My wife ordered a vegetarian dish, Phad Phak Ruam Mitr ($7.99), a mixed vegetable stir-fry with broccoli, onions, garlic, carrots, bell peppers, snow peas, Napa cabbage, scallions, baby corn and tofu and served with Jasmine rice. It was light and not too spicy and the vegetables fresh and crisp, the sauce light yet complex, but leaving a strange aftertaste unlike when we have had it in the past. She barely made a dent in it and the server did not bother asking how our meal was or if there was a problem with the dish, bringing a to-go container and making us box it up ourselves.

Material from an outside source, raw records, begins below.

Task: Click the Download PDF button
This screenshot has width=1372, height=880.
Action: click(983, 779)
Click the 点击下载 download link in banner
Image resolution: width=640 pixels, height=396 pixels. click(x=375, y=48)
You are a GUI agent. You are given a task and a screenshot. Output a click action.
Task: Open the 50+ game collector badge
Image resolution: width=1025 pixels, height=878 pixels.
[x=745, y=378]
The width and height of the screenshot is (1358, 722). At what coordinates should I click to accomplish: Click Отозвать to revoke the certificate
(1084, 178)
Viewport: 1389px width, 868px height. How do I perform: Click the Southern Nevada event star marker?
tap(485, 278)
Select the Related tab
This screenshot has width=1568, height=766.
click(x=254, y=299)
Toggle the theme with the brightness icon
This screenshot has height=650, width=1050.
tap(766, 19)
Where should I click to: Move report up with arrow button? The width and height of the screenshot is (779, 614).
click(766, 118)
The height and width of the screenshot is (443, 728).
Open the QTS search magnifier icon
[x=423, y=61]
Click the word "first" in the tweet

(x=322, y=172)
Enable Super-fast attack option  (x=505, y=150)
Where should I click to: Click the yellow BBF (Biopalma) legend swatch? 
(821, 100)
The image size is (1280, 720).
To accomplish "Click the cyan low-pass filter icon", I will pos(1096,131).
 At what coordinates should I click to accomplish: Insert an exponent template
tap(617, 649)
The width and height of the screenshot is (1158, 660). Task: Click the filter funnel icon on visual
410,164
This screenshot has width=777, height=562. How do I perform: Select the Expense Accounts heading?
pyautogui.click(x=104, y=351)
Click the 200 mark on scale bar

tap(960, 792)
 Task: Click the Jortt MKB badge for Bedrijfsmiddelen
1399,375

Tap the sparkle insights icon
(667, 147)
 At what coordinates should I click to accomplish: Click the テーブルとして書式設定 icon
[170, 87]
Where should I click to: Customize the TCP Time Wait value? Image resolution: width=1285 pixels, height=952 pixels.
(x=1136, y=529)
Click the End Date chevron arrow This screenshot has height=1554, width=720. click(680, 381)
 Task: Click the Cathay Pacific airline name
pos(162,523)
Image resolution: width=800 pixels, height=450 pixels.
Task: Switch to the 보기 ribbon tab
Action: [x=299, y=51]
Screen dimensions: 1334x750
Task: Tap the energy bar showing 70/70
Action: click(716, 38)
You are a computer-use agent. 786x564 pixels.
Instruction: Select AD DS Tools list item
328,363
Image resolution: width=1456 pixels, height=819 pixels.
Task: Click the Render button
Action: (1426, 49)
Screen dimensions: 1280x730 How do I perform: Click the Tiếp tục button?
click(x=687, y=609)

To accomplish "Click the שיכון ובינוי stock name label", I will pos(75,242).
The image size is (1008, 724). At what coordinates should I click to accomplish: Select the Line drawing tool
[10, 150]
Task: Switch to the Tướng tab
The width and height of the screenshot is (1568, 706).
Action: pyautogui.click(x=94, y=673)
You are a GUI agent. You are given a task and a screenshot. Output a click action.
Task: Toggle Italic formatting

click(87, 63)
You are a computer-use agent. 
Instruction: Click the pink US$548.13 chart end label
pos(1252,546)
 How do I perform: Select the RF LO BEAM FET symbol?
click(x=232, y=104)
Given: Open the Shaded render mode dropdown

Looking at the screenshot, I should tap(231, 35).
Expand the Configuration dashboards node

I love curry and Zen Zero's with beef), a coconut curry from Southern Thailand with potatoes peanuts (no pork option), was as good as I remember. Having ordered my curry with the customary beef (an extra $2.99), the curry was rich and well seasoned. A thick red curry, Massaman comes with tofu or meat (other than pork - $1.99 to $3.99 extra charge for meat or seafood) with potatoes and peanuts in a huge bowl served with Jasmine rice. Not overly abundant in the beef department, I was not too disappointed because the thick curry sauce was nearly as good as the best I have ever eaten (the best was a similar curry at a small Vietnamese restaurant in Palos Verdes, California back in the late 1970s).
Our appetizers took quite a while to arrive and our entrees took even longer. I watched my wife's Phad Phak Ruam Mitr sit on the counter for at least ten minutes until my curry was finally ready, all the while our server was too busy talking on her cell phone to bring us our food and we had to wait even longer after my curry was finally ready.
When we had finished, I gave our server a coupon we had received (2nd dinner half-off with purchase of an entree and two drinks), she told me she did not think we could use it. I asked, "Why?", and she told me "You have to order two drinks to get the deal". To which I replied, "We did, I had two beers" (and a couple appetizers to boot) to which she responded, "I'll have to check with my manager to see if it's OK". Really? I should not have been surprised because Zen Zero is owned by the same group that owns Genovese where we had a similar incident a while back (they also refused to honor a coupon). I find myself wondering why the owners bother printing coupons if they are just going to have their servers hassle customers who try to use them.
Zen Zero had become a staple in our house and we may likely be returning in the future even though they have raised their prices rather significantly in the past year and the service was not nearly as good as it used to be. Good restaurants are not abundant in Lawrence, particularly downtown, but Zen Zero is a welcome option, albeit a bit pricier than in the past.
I gave Zen Zero 9 Bombs Out Of 10 in a past review, but with deductions for their price increases, the delays in receiving our appetizers and entrees, the weird aftertaste in the Phad Phak Ruam Mitr, and being hassled by the server for using a coupon ...
CombatCritic Now Gives Zen Zero 6 Bombs Out Of 10 ... Bombs Are Good!